Swap "pixels" for "px" in the lines from the one holding "Image resolution: width=720" through the last line, inclusive, and give only those lines with nothing else changed. Leave the pictures out of your answer.

Segment Open

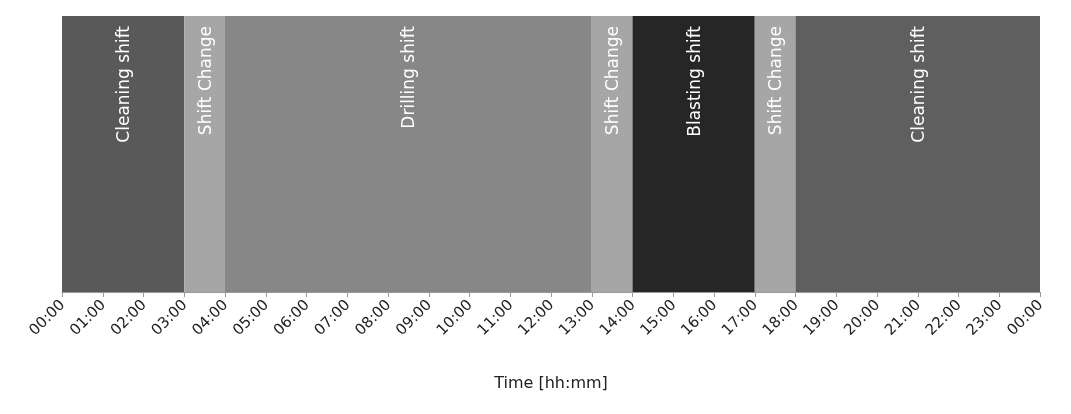 Image resolution: width=1071 pixels, height=414 pixels. Describe the element at coordinates (550, 382) in the screenshot. I see `x-axis-title: Time [hh:mm]` at that location.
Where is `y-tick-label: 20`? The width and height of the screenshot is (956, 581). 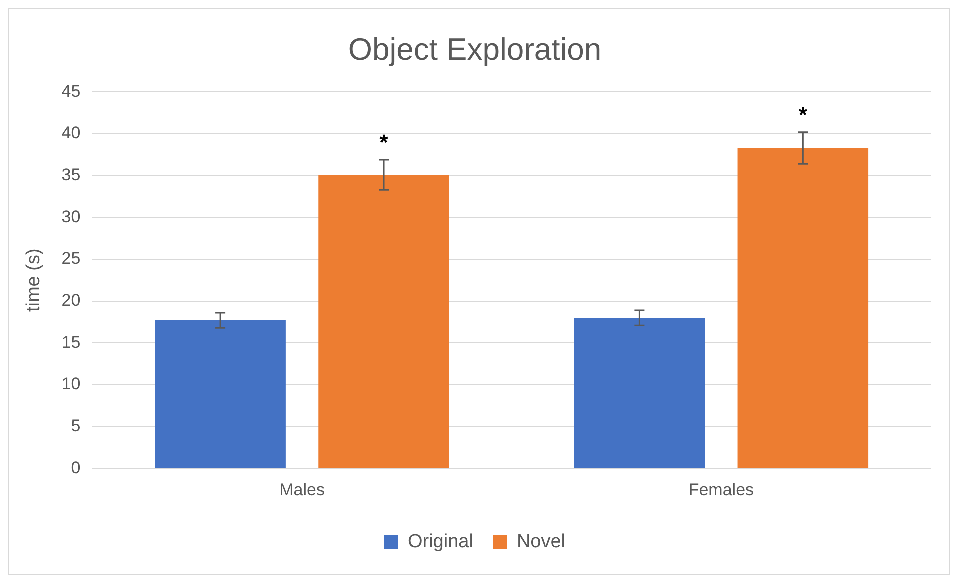
y-tick-label: 20 is located at coordinates (72, 300).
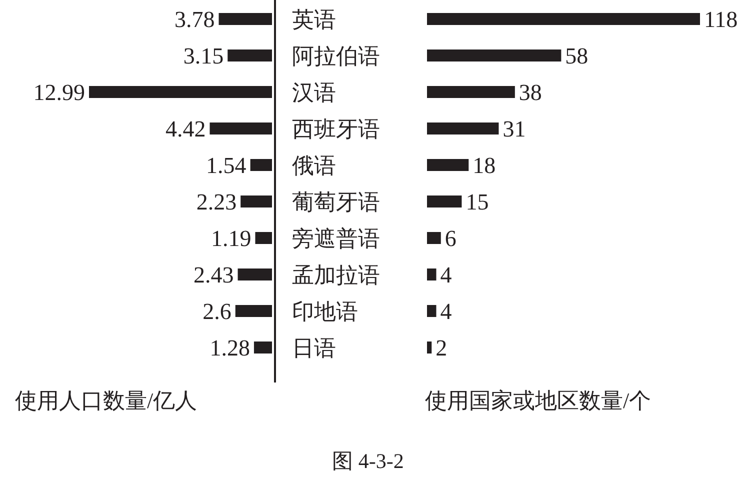  Describe the element at coordinates (484, 166) in the screenshot. I see `data-label: 18` at that location.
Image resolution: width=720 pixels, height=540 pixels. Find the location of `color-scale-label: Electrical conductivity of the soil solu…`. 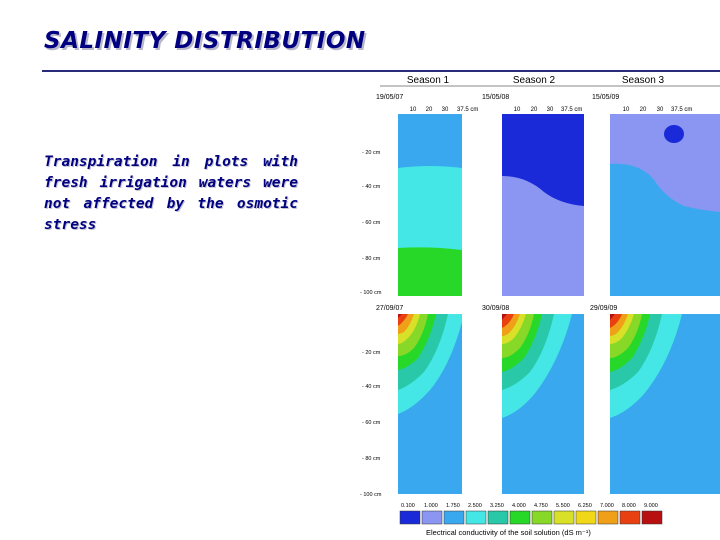

color-scale-label: Electrical conductivity of the soil solu… is located at coordinates (508, 532).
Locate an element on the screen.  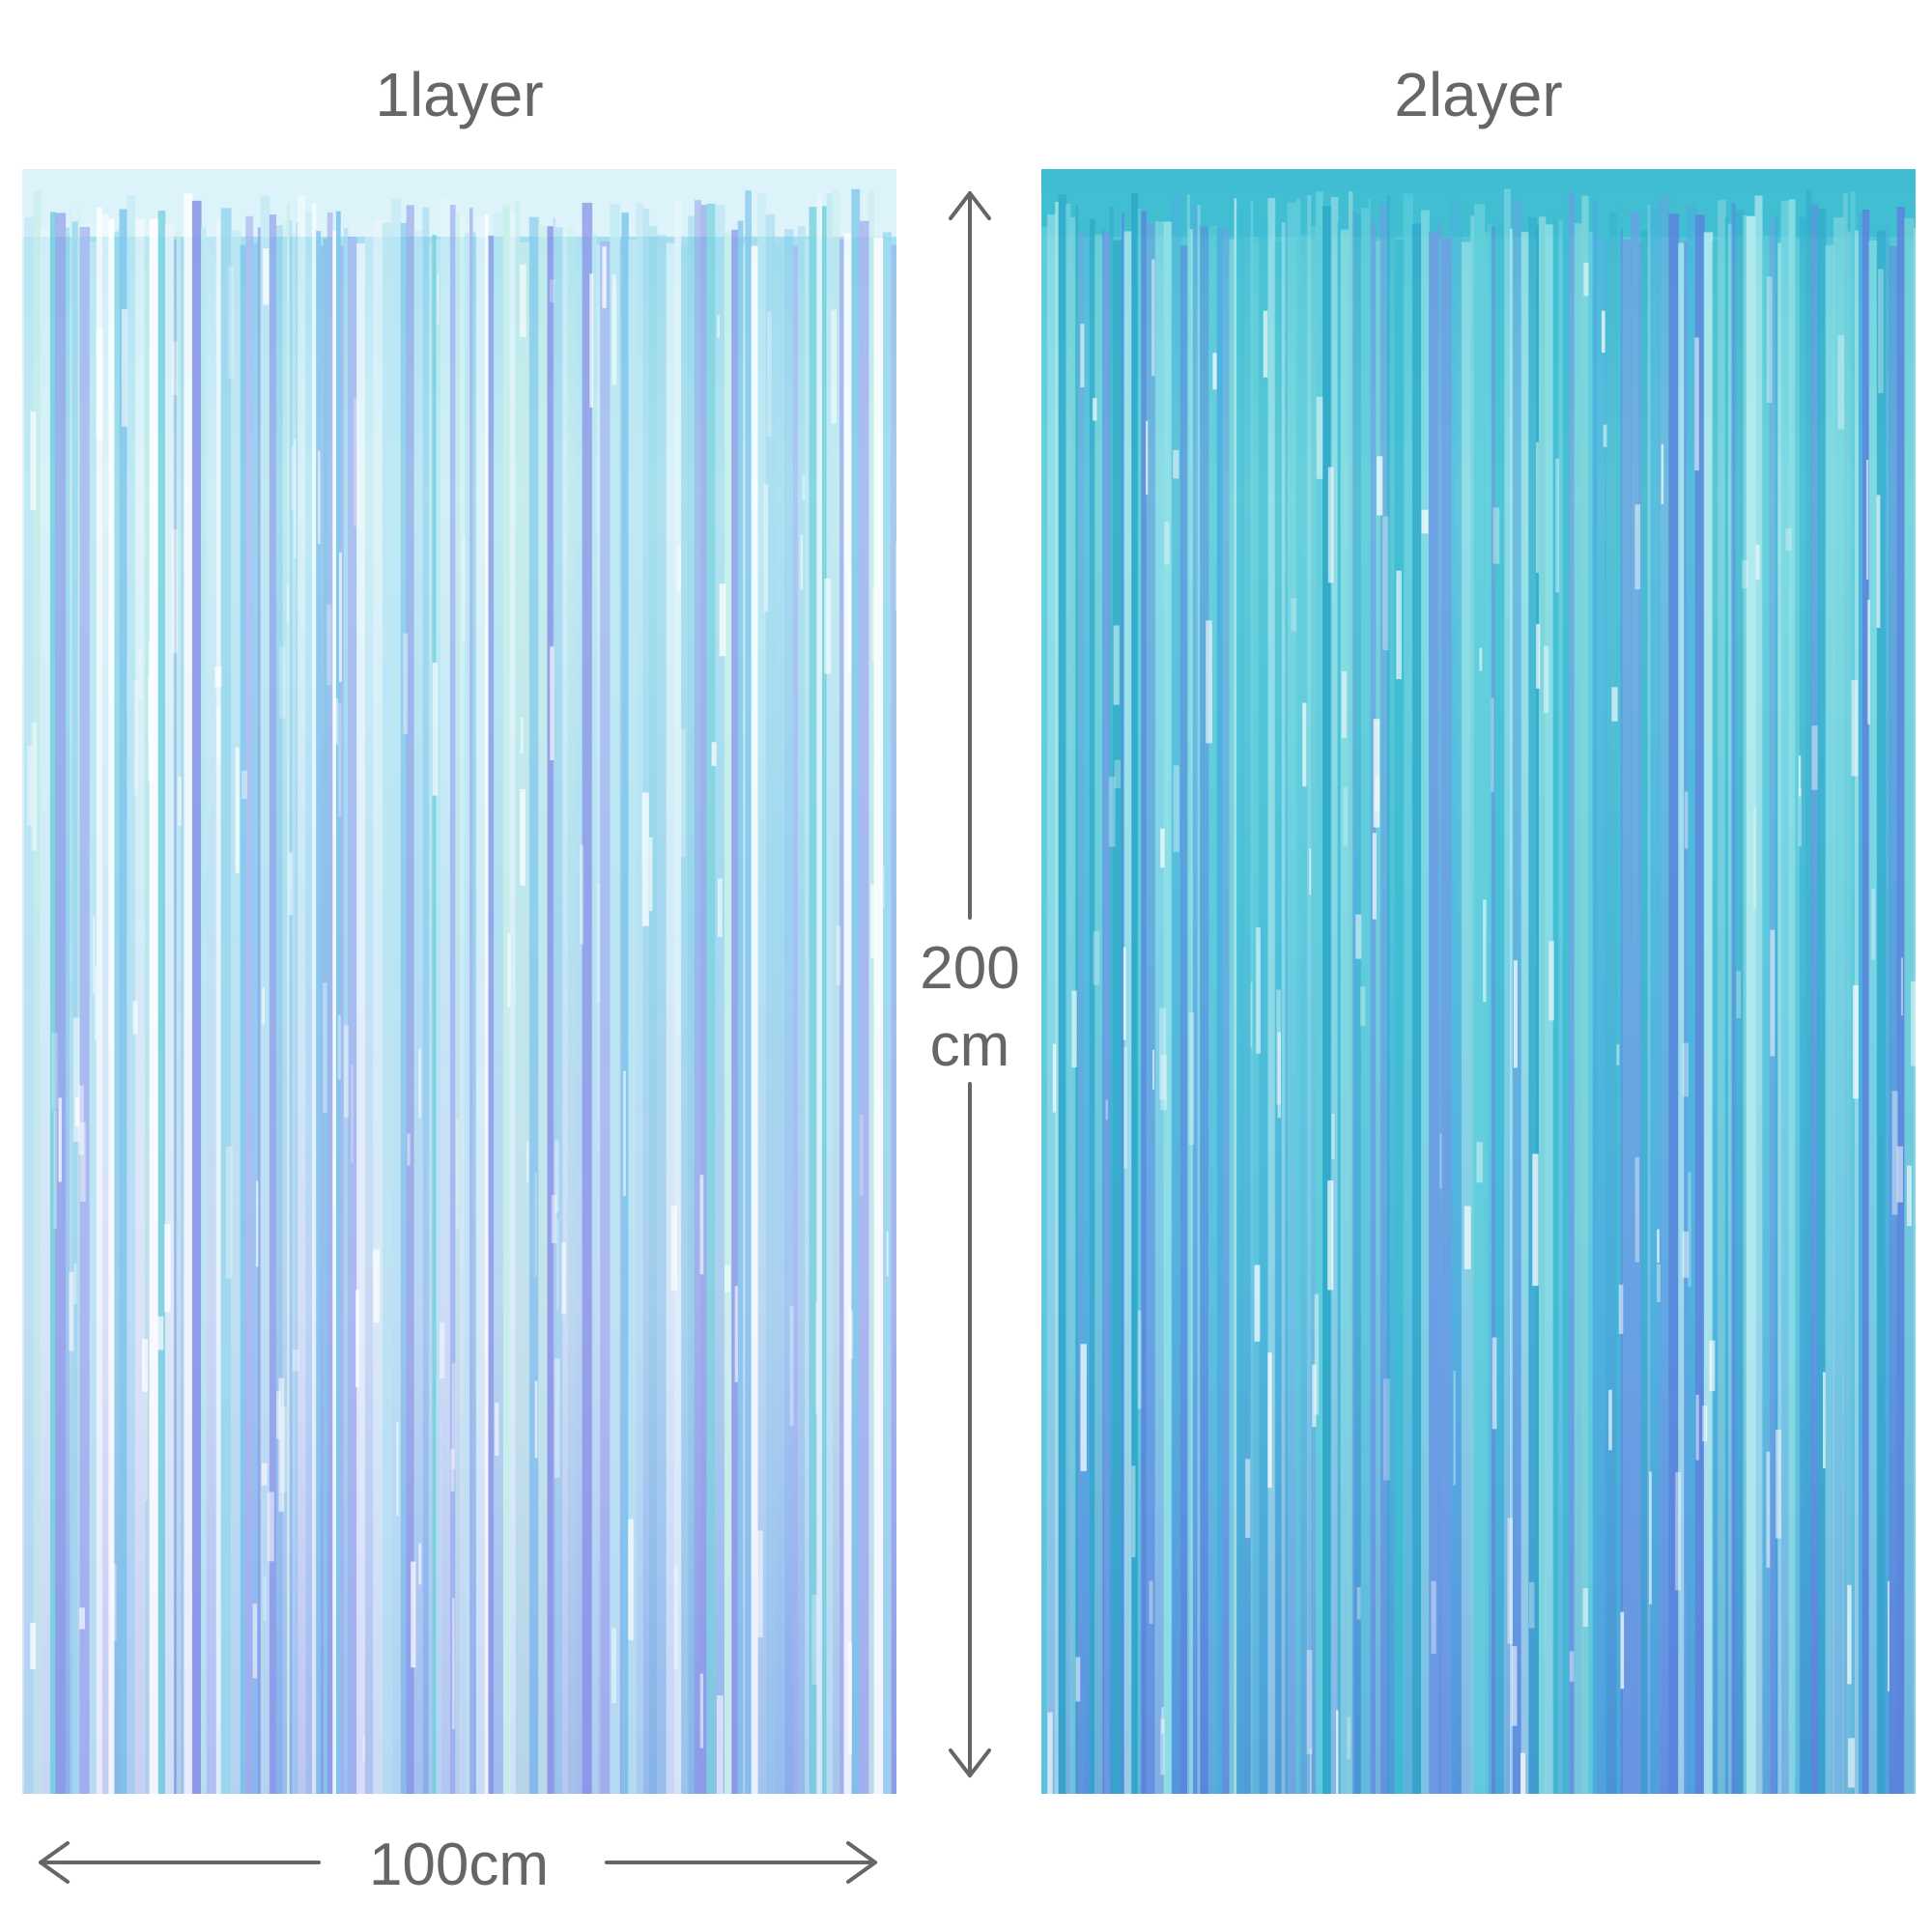
height-unit: cm is located at coordinates (970, 1046).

Segment Closed

Result:
Image resolution: width=720 px, height=540 px. Find the location of `color-scale-label: Electrical conductivity of the soil solu…`. 

color-scale-label: Electrical conductivity of the soil solu… is located at coordinates (508, 532).
Locate an element on the screen.  
height-unit: cm is located at coordinates (970, 1046).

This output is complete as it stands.